▸ PASSAGE SHOWN

Soviet Press Talk Turkey, and Fish

Moscow media swap notes with US colleagues

ALEKSANDR TIKHOMOROV, popular Soviet TV journalist, member of the Supreme Soviet, and, until this summer, Communist Party delegate, was very unhappy. The focal point of Mr. Tikhomorov's displeasure at the moment was not the uneven progress of perestroika (restructuring), nor the uncertainty in the debates over Baltic statehood. Tikhomorov's concern was directed at a three-inch shiner minnow attached to the business end of his fishing line. In the universal language of fishermen, Tikhomorov shrugged his shoulders.

``No fish.''

Although his love for fishing remains the same, professional life is different for Tikhomorov and other Soviet journalists in the era of Mikhail Gorbachev. Since the Soviet leader came to power in 1985, Soviet print and broadcast journalists have been granted more freedoms, both to report news and to travel.

Last month, seven Soviet broadcast journalists took advantage of that freedom, participating in a first-of-its-kind forum on democracy and television, hosted by St. Paul public television station KTCA. The forum will result in a 90-minute program, scheduled to air on both United States and Soviet TV sometime this fall.

After discussing such weighty matters as censorship and propaganda, the Soviets spent some free time on a popular Minnesota fishing lake, failing to catch fish along with American journalists.

The similarities between Soviet and American journalists do not end there. Freedom of the press was added to the new Soviet Constitution in June with the adoption of a new press law. In July, press freedoms were expanded by Mr. Gorbachev's decree.

If fired, `Where can we go?'

Not only was the right to report the news written into the Constitution, but enterprising Soviets can open their own TV stations, if they can raise the money.

Even with the new rules, the Soviet press remains handcuffed by the old Communist bureaucracy, which runs television in the country. Until new stations are up and running, the specter of censorship still hangs over the Soviet broadcasters.

``If we are fired, where else can we go?'' says Tikhomorov, a veteran political reporter. ``We only have one television [network].''

Before 1985, all programming was controlled by the central government. Tikhomorov estimates that, today, 50 percent of the news content is controlled in some way by the state.

The results, appropriately, are mixed. Recently, a ``60 Minutes''-style investigative piece was aired on shoddy construction practices in Moscow apartment buildings, says Oleg Tochilin, head of a Soviet radio department. An example of what does not air was Sergei Medvedev's spring interview with an anti-communist leader.

▸ DATASET EXTRACT

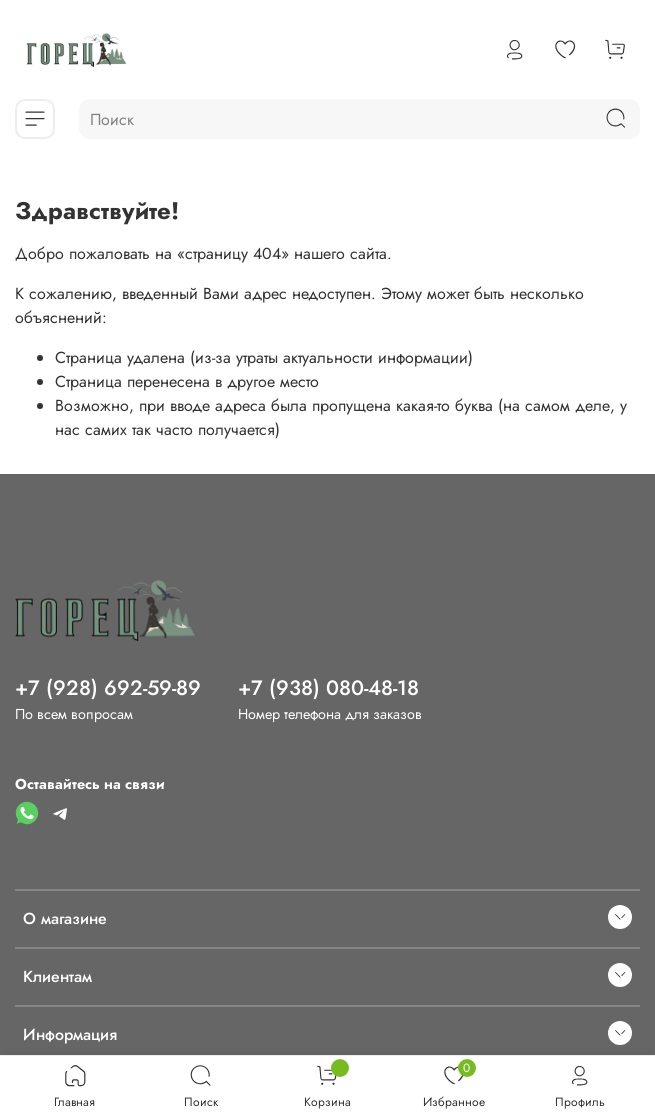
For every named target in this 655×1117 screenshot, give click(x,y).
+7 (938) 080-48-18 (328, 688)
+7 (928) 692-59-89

▸ EXERCISE REQUIREMENTS
Continue the article about Soviet journalists visiting Minnesota from where it stops.

▸ EXPECTED ANSWER
The progress of press freedoms was rapid from 1985 to 1989, the journalists agree, but slowed considerably in 1990, perhaps prompting the constitutional changes. ``The [Soviet] media ran into a crisis and was frozen for a moment,'' says Nick Hayes, professor of Soviet studies at Hamline University in St. Paul.

``We have gained nothing in the last year,'' Mr. Medvedev says.

Last spring, Medvedev's report on a 400,000- to 500,000-person demonstration was nearly cut by his superiors, who thought the crowd was closer to 80,000. Their first reaction ``was to ban the story as if it didn't exist, as if it didn't happen,'' he says. Medvedev won the argument, and the story aired with his estimate.

Bureaucrats squelch shows

The reasons for the slowdown in the progress of press freedom are unclear, although Tikhomorov blames the bureaucracy. One news program, called ``Seven Days,'' was preempted after some higher-up objected to its content, but those who prevented the program from airing have been replaced, he says.

Tikhomorov noted that American TV is not without weaknesses: Negative TV ads and the high cost of campaigns can be viewed as a form of propaganda. The Soviets were long told that US media were controlled by whomever bought commercial time, he said. ``I somehow thought that maybe those old propagandistic clich'es are not that far from the truth.''

But after several fruitless hours of fishing on Lake Minnetonka, Tochilin was prepared to do some propaganda of his own.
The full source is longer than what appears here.